===== EXTRACTED RECORDS =====
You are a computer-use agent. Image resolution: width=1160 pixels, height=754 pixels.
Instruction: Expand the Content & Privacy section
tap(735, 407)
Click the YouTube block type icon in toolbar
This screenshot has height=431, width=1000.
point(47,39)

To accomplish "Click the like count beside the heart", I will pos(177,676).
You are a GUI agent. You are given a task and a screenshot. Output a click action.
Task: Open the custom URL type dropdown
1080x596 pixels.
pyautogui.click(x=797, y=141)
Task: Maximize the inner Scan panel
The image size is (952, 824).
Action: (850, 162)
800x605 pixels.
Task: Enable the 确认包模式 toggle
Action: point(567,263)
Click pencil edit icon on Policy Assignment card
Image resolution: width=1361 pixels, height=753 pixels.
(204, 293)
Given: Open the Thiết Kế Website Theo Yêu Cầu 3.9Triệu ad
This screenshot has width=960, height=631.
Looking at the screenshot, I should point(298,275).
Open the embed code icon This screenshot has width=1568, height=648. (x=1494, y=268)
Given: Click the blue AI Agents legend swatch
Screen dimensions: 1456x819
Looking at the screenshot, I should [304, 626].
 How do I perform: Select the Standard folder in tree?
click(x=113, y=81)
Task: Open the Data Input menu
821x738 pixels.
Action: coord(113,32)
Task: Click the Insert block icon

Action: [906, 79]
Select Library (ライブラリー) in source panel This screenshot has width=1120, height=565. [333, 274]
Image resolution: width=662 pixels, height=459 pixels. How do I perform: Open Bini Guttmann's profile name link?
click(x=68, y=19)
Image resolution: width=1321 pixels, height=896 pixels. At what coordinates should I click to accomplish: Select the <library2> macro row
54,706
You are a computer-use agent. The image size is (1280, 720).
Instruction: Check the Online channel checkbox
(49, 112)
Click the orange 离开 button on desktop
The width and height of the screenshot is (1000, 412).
=====
**TASK INSTRUCTIONS**
Find every line in the material that contains the string "accomplish", matching upper and lower case exactly, and copy each of those lines.

**EXERCISE ANSWER**
To accomplish "Click the like count beside the heart", I will pos(177,676).
Image resolution: width=1321 pixels, height=896 pixels. At what coordinates should I click to accomplish: Select the <library2> macro row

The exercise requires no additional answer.